> [Given passage]:
►

Association of University Cardiologists
Michael Lesch, M.D.
1939 - 2008
Dr. Michael Lesch, a medical educator whose name is attached to a hereditary disorder characterized by self-mutilation that he helped identify as a medical student, died on March 19 while on a fishing trip in Patagonia. He was 68.
His death came during sleep and was confirmed by St. Luke’s-Roosevelt Hospital in Manhattan, where he had been chairman of the department of internal medicine since 1998. Each year, he oversaw the training of more than 200 residents and fellows in one of the largest teaching programs of medicine in the country.
Dr. Lesch was also a professor of medicine at Columbia University.
Although Dr. Lesch spent his career as a cardiologist, he is best known for the research he performed as a medical student while working with his mentor, Dr. William L. Nyhan, at Johns Hopkins in the early 1960s.
The rare disorder they identified quickly became known as the Lesch-Nyhan syndrome. It is characterized by frequent episodes of painfully biting fingers and lips, often leading to amputations. Many people with the syndrome are aware that they are compulsively and painfully harming themselves. Though they say they fear their behavior, they cannot stop their actions. To protect themselves, many of them often wear restrainers and mittens.
The syndrome is due to a deficiency of the enzyme, hypoxanthine-guanine phosphoribosyltransferase, or HPRT. Mothers who carry the gene for the deficiency pass it on to their sons in a hereditary pattern similar to that for hemophilia. The defect, which affects the brain, leads to excessive production of uric acid.

◄

Collected data:
►

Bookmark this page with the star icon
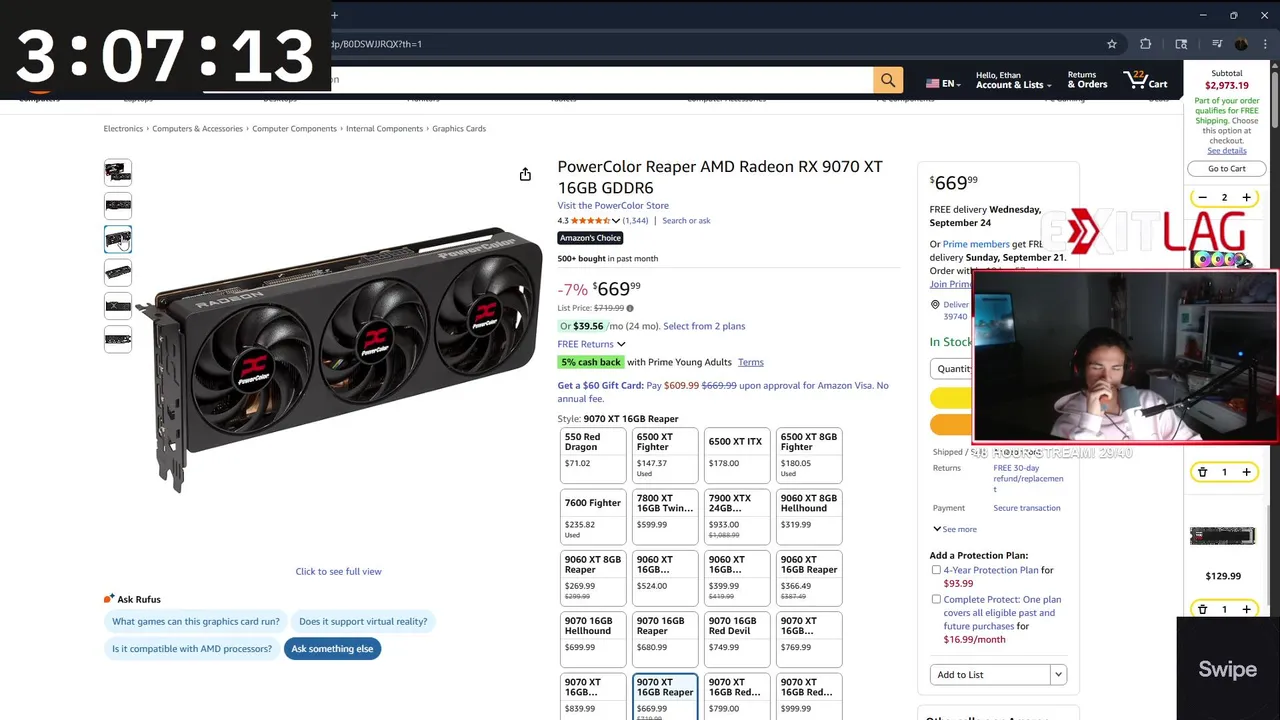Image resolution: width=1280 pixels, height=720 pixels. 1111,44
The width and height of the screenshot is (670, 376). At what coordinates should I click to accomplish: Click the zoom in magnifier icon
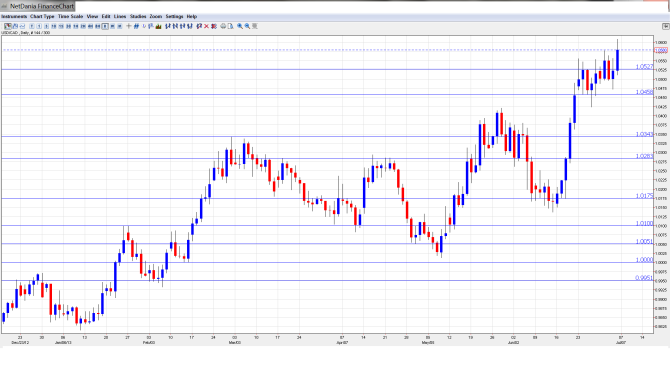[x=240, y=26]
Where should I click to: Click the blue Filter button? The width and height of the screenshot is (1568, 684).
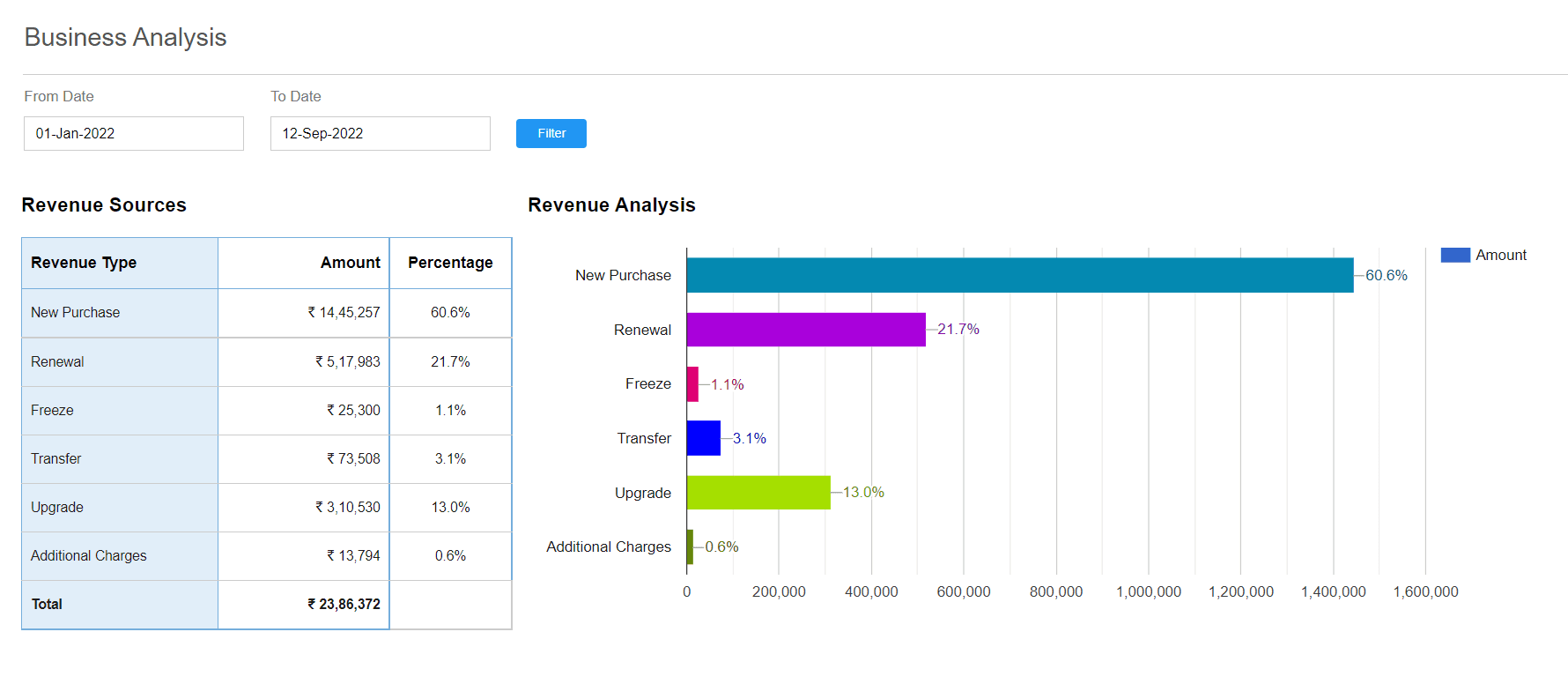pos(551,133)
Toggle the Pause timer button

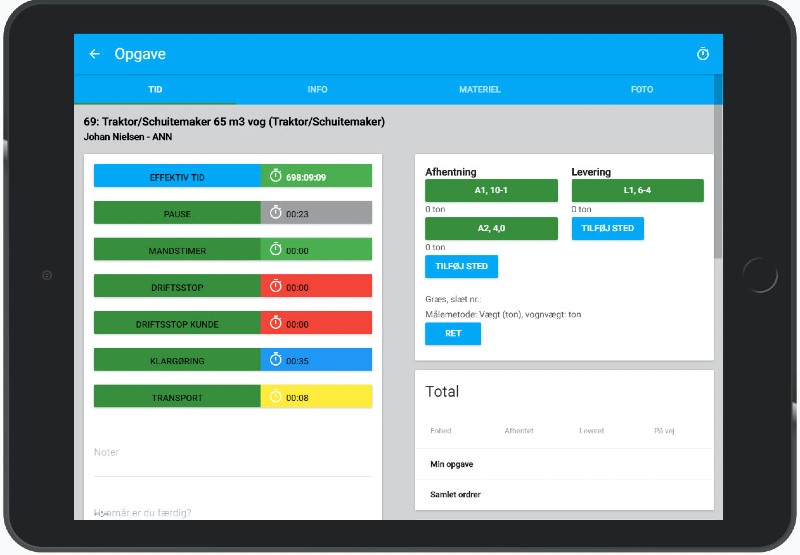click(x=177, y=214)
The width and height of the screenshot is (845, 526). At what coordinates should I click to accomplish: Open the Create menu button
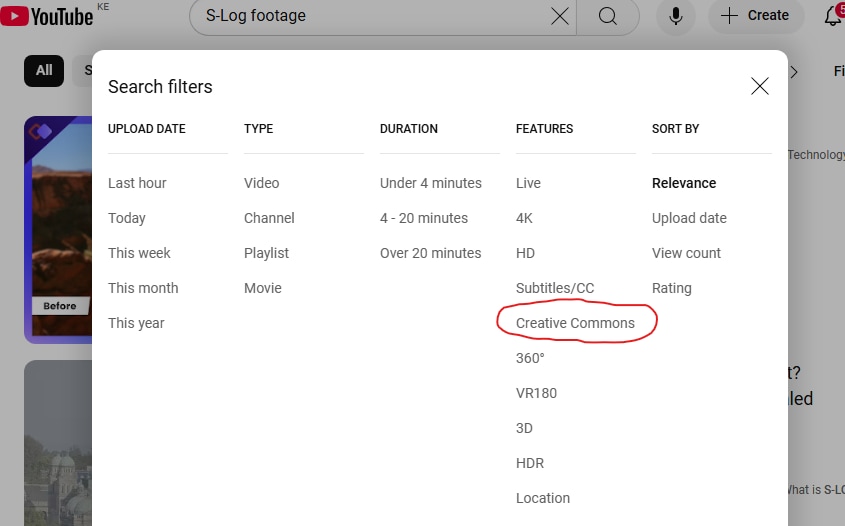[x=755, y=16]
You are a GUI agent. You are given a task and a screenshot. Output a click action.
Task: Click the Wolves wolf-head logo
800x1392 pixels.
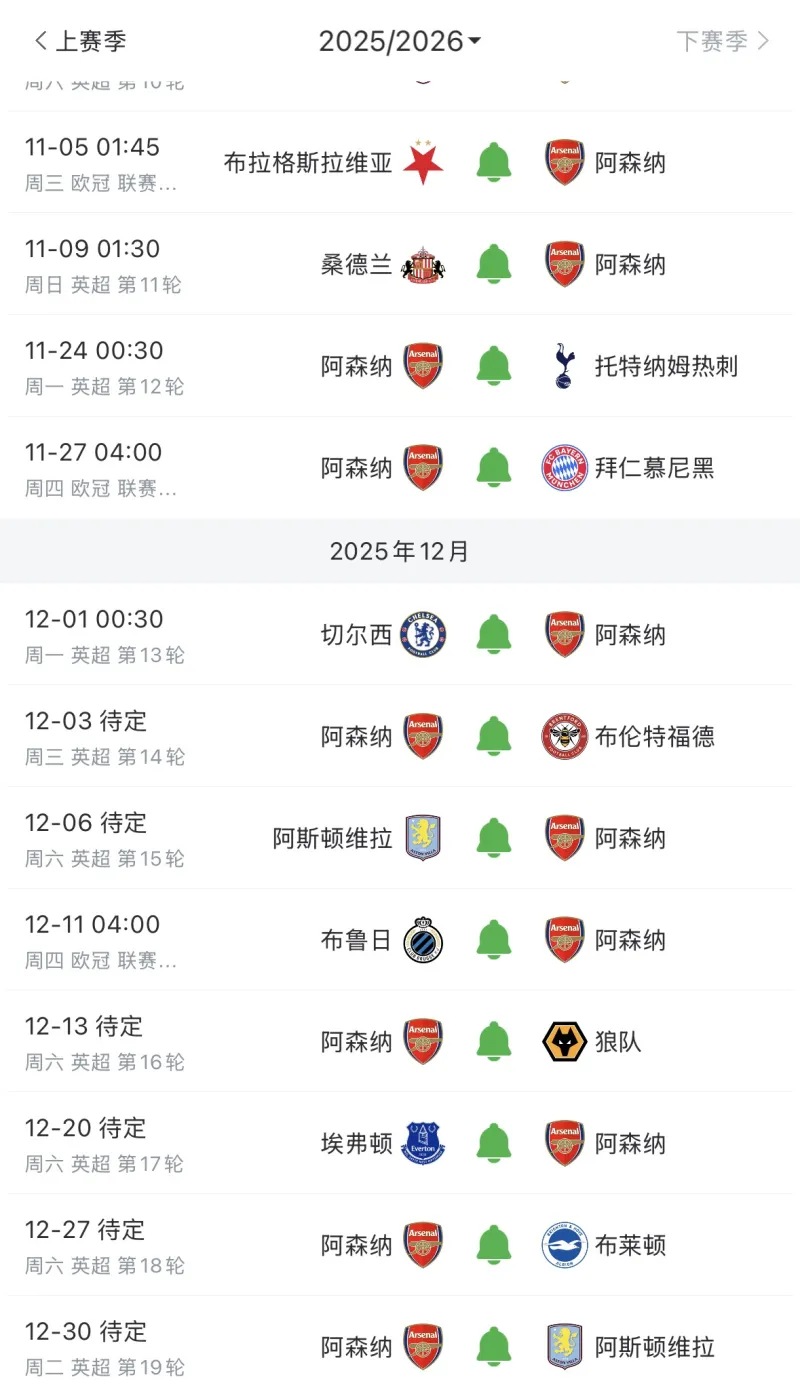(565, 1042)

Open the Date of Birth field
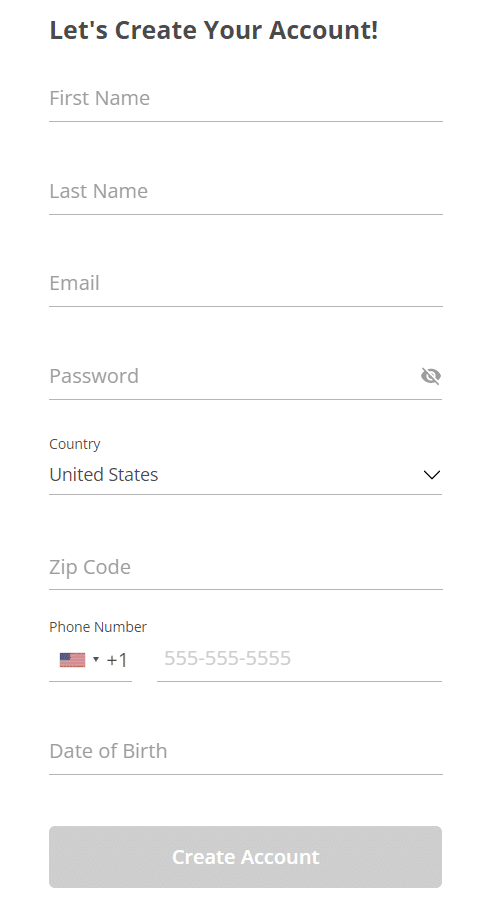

◄

> [Problems to solve]:
1 - Which institutions does the obituary of Michael Lesch name?
2 - According to the obituary of Michael Lesch, what enzyme deficiency causes the Lesch-Nyhan syndrome?
3 - Return the passage of the obituary of Michael Lesch starting with "His death came" and going on through "in the country.".

> [Numbered responses]:
1 -
- Association of University Cardiologists
- St. Luke’s-Roosevelt Hospital
- Columbia University
- Johns Hopkins

2 - A deficiency of hypoxanthine-guanine phosphoribosyltransferase (HPRT).

3 -
His death came during sleep and was confirmed by St. Luke’s-Roosevelt Hospital in Manhattan, where he had been chairman of the department of internal medicine since 1998. Each year, he oversaw the training of more than 200 residents and fellows in one of the largest teaching programs of medicine in the country.